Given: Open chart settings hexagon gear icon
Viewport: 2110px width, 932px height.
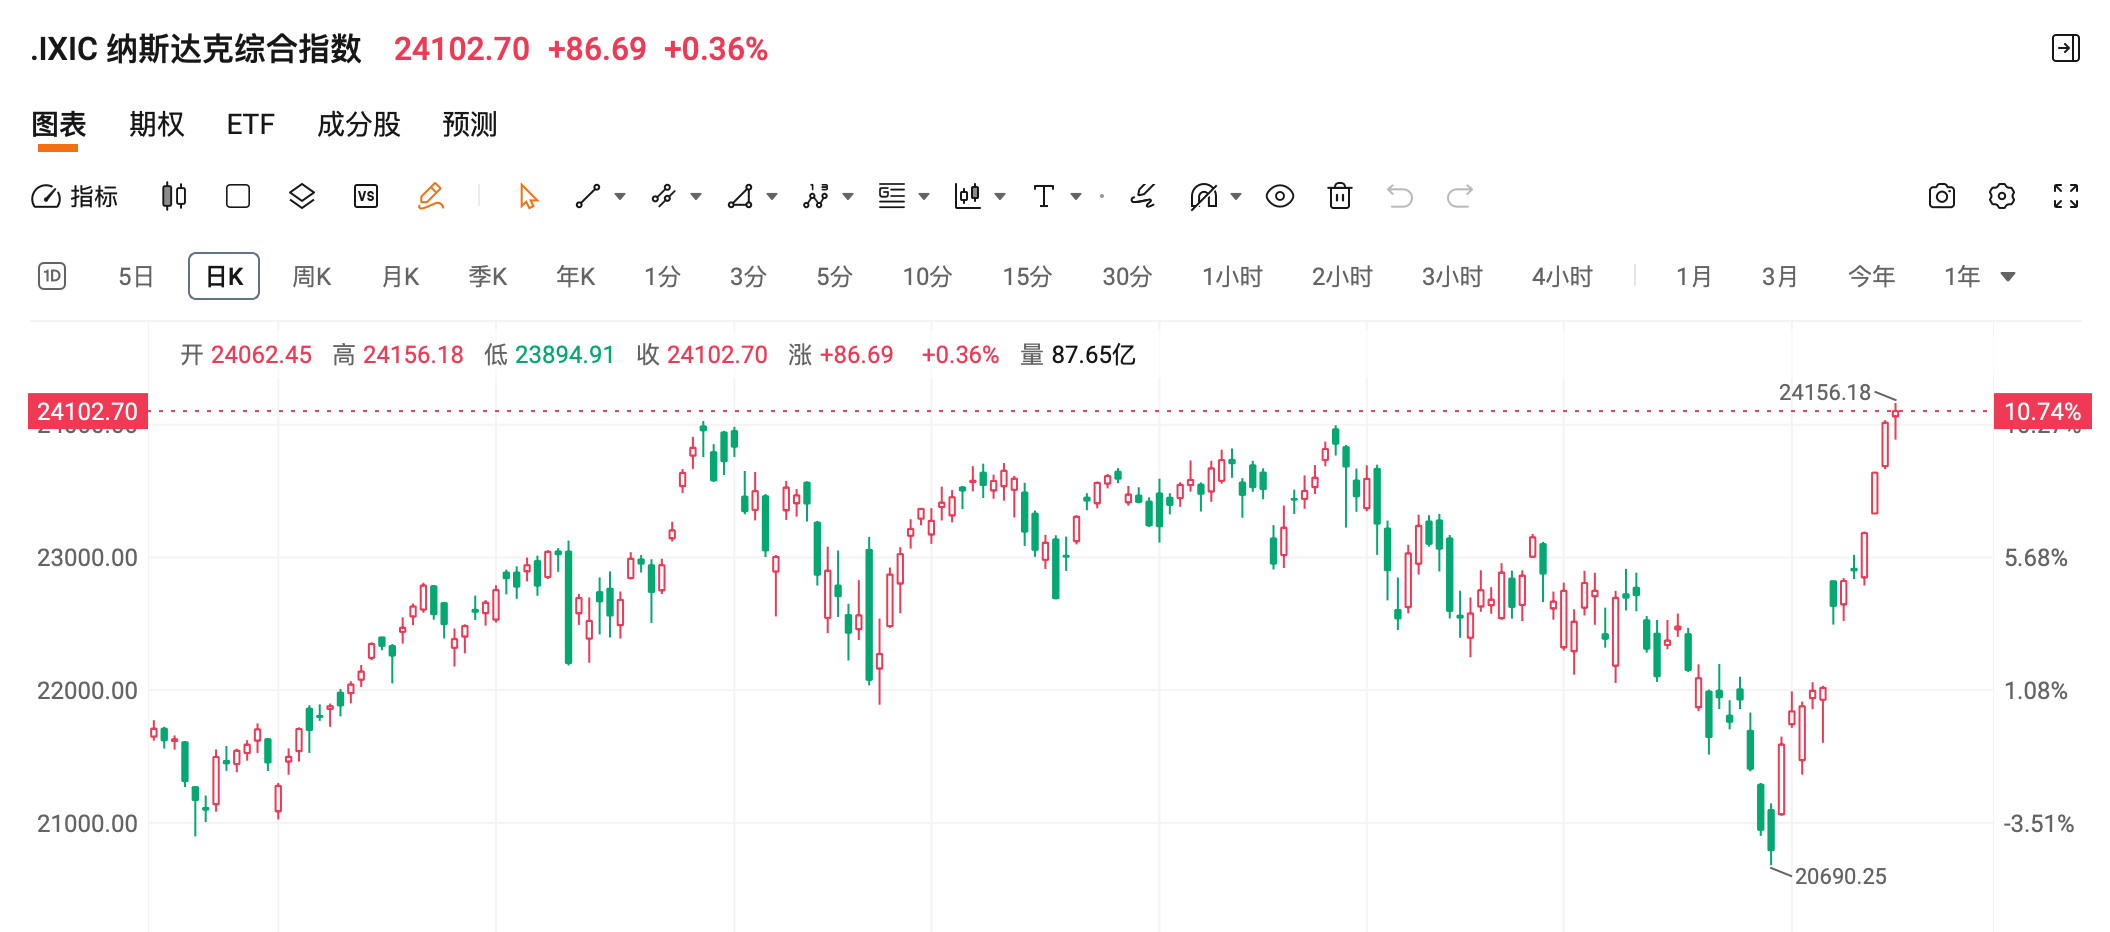Looking at the screenshot, I should coord(2002,196).
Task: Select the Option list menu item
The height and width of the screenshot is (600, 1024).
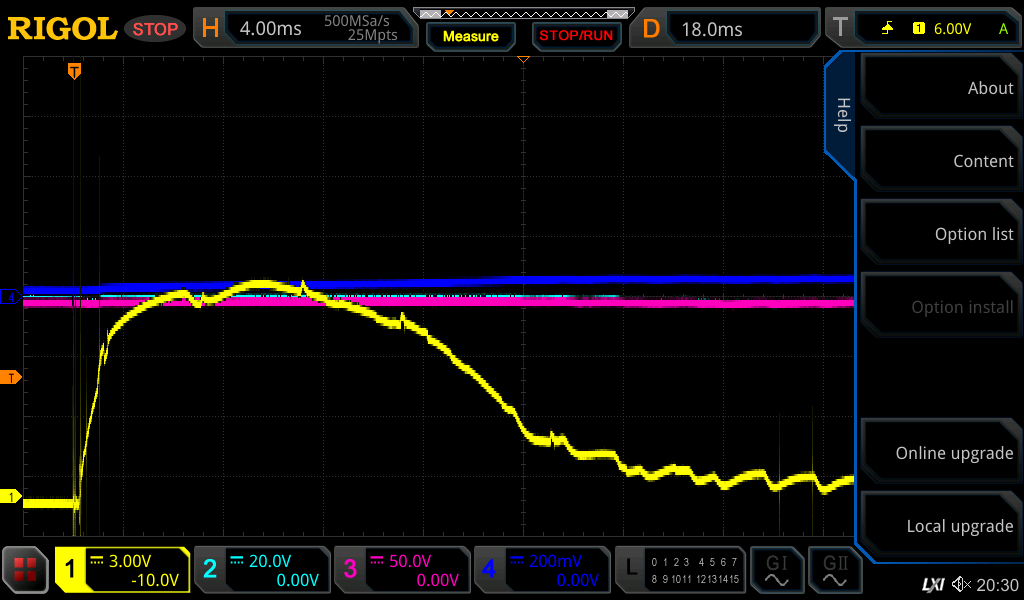Action: [x=940, y=234]
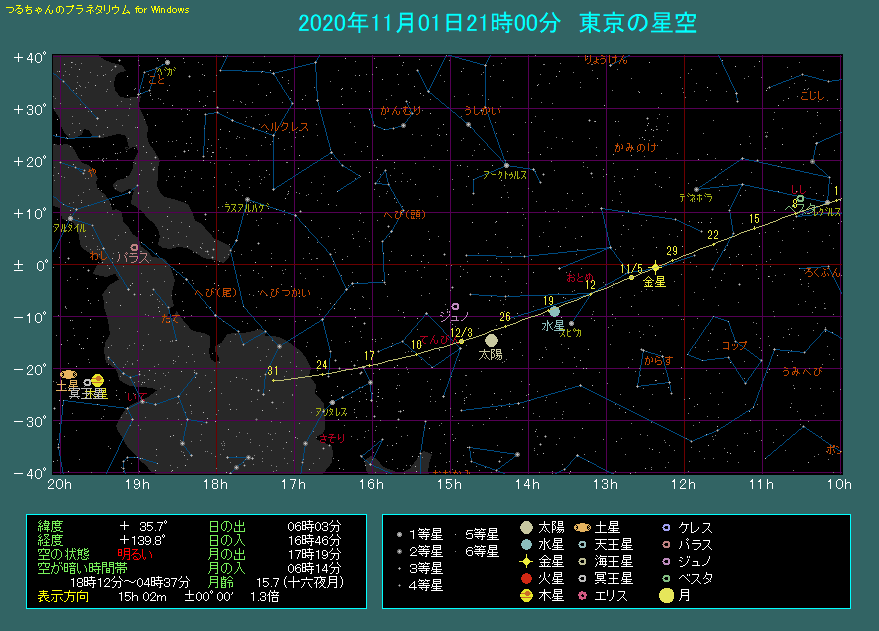Select the star Antares (アンタレス)
This screenshot has width=879, height=631.
[332, 402]

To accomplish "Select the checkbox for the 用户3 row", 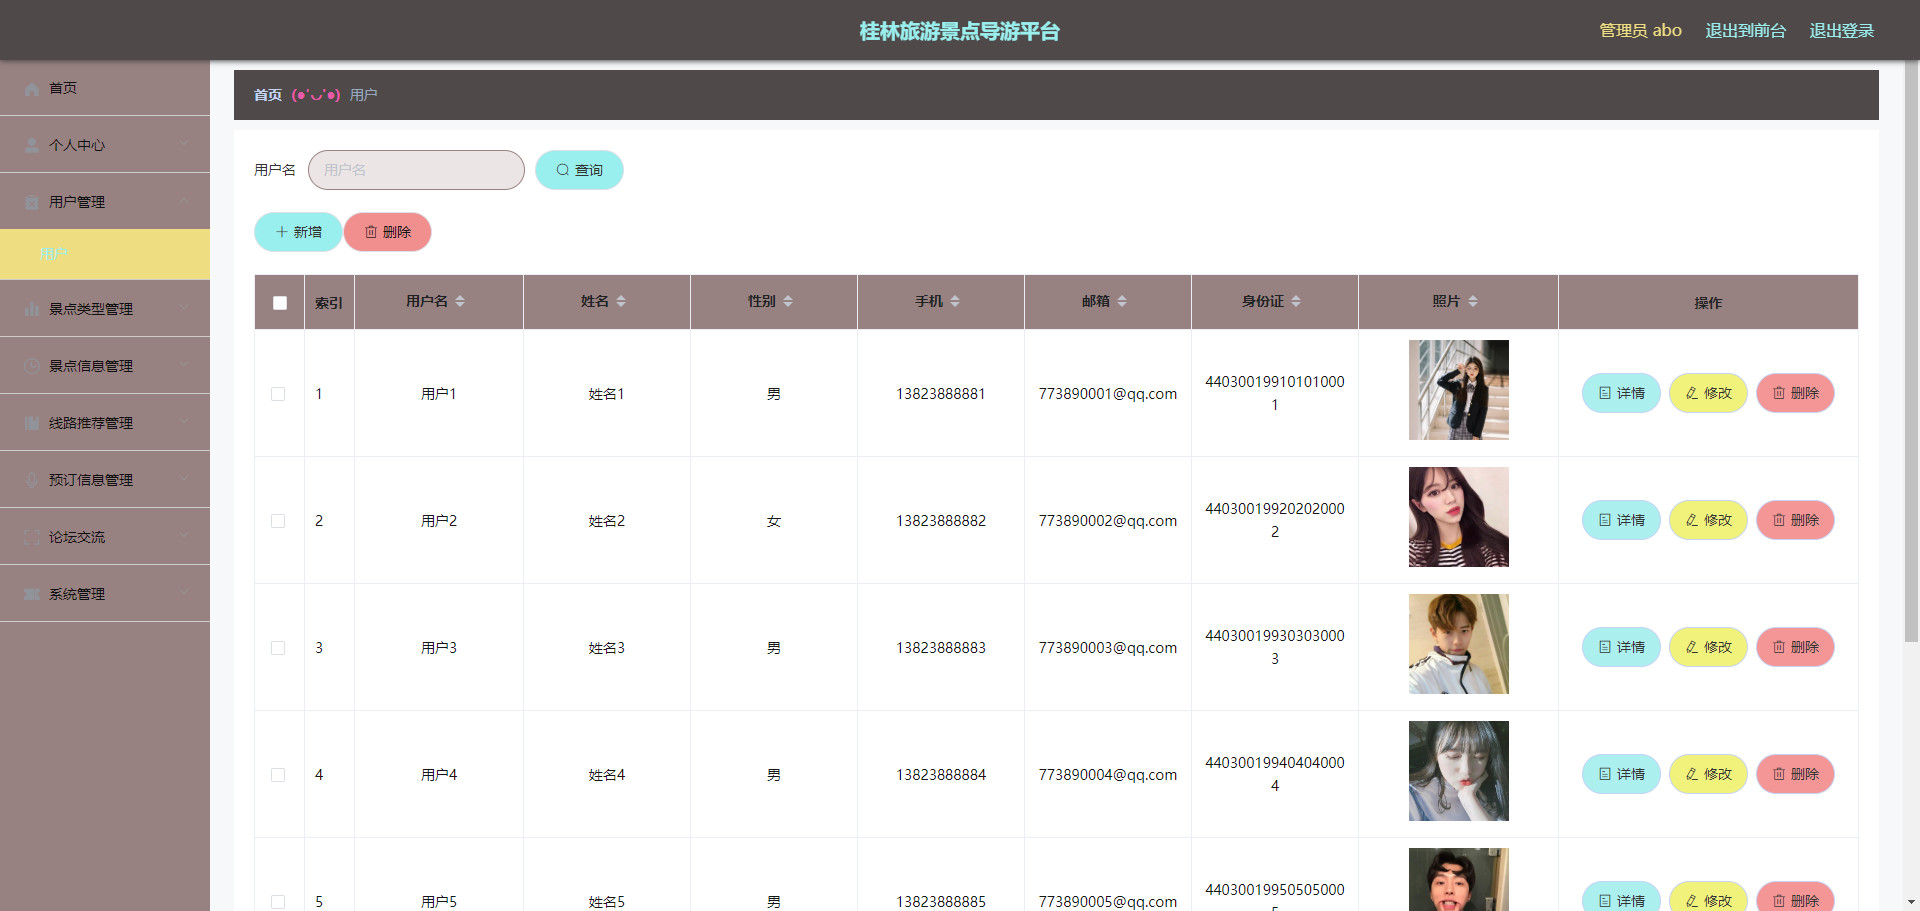I will 278,648.
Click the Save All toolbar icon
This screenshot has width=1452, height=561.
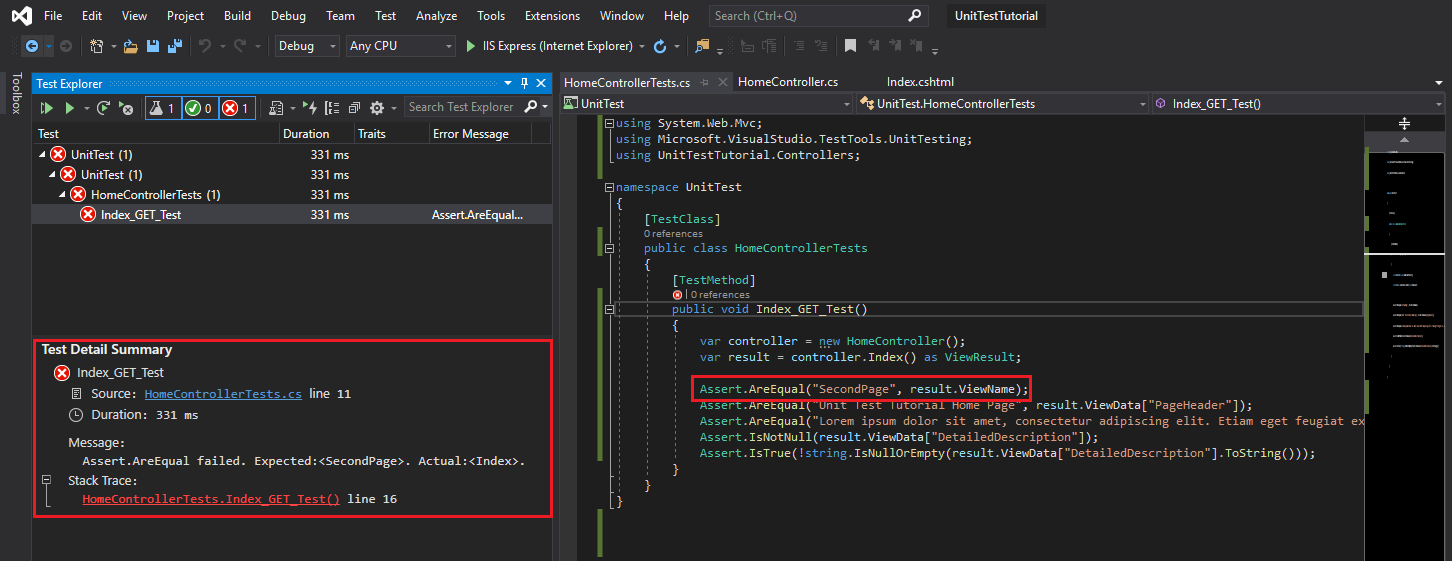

== What the task requires ==
Copy the listing word for word, starting with the line that contains "Click the Save All toolbar icon" and continuing through the end of the listing. Leave the pictures out.

== Completed task ==
Click the Save All toolbar icon
This screenshot has width=1452, height=561.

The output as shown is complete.